La República Dominicana, que lidera el crecimiento económico en América Latina con un aumento del 5% en su PIB, enfrenta un grave problema de recaudación, alcanzando solo un 14.3% del PIB, según la OCDE. Esta situación se debe en gran parte a la informalidad, que afecta al 49.6% de la fuerza laboral, lo que significa que casi la mitad de los trabajadores no tributan ni cuentan con seguridad social. La diferencia entre la recaudación dominicana y el promedio de América Latina y el Caribe, que es del 21.3%, representa una brecha de 7 puntos porcentuales del PIB, equivalente a más de US$8,000 millones anuales que el Estado no captura.
Impacto de la informalidad en la economía
El Centro Regional de Estrategias Económicas Sostenibles (CREES) señala que aproximadamente el 50% del sector productivo paga impuestos, enfrentando una presión tributaria efectiva cercana al 28–30%. La otra mitad de los trabajadores informales no contribuye, lo que crea una carga desproporcionada para quienes cumplen con sus obligaciones fiscales. Esta situación genera una percepción de baja presión tributaria, pero para los contribuyentes formales, la carga es considerable.

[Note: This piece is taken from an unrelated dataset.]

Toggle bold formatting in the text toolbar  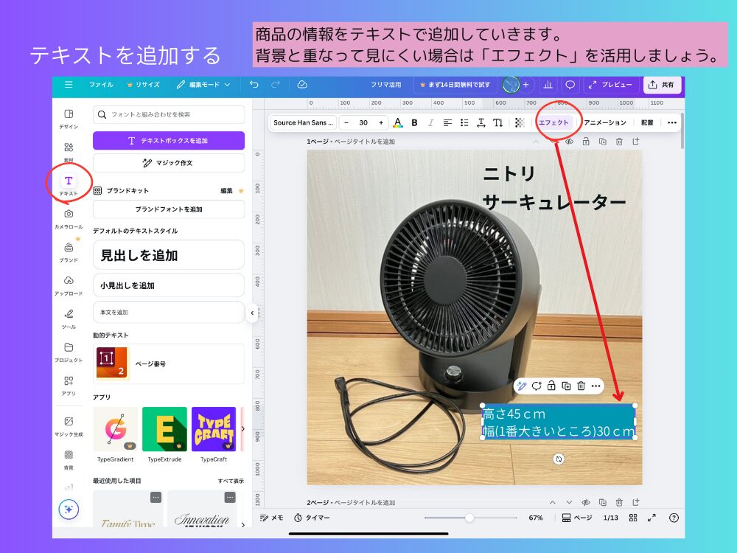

La formalización de la economía no se logrará mediante decretos o amenazas fiscales, sino a través de un enfoque integral que contemple cuatro ejes fundamentales. El primero es la educación financiera y tributaria, ya que el 57.7% de los trabajadores informales solo tiene educación secundaria y el 25.5% solo primaria. Sin un entendimiento básico sobre la tributación, es difícil fomentar una cultura de contribución.
Propuestas para la formalización
El segundo eje es la concientización sobre las ventajas de la formalidad. Muchos empresarios informales ven la formalización como un costo, no como una inversión. Para cambiar esta percepción, es necesario que la formalidad ofrezca beneficios tangibles, como acceso a crédito y programas de compras públicas.
El tercer eje se centra en la tecnificación y preparación de la mano de obra. Sectores como el comercio, la construcción y la agricultura, que concentran gran parte de la informalidad, requieren capacitación para aumentar su productividad. La formación técnica y programas de extensión son esenciales para que estos trabajadores puedan formalizarse.
Finalmente, el cuarto eje implica el acompañamiento estatal y el papel de las asociaciones empresariales. La formalización debe ser un proceso acompañado, donde el Estado facilite trámites y las asociaciones actúen como intermediarias entre los pequeños empresarios y el gobierno. Sin este apoyo, muchos seguirán en la informalidad.
Si la mitad informal de la economía comenzara a tributar a tasas similares a las de los formales, la presión tributaria podría aumentar entre 3 y 4 puntos del PIB, generando entre US$3,500 y US$4,600 millones adicionales al año. Estos recursos podrían financiar mejoras en el transporte público, educación técnica y otros servicios esenciales sin necesidad de nuevas reformas fiscales.
La República Dominicana no enfrenta un problema de crecimiento, sino de captura de riqueza. La economía produce y genera empleo, pero gran parte de esta actividad permanece fuera del radar fiscal. La formalización es vista como una inclusión y no como un castigo, y es crucial para el desarrollo sostenible del país.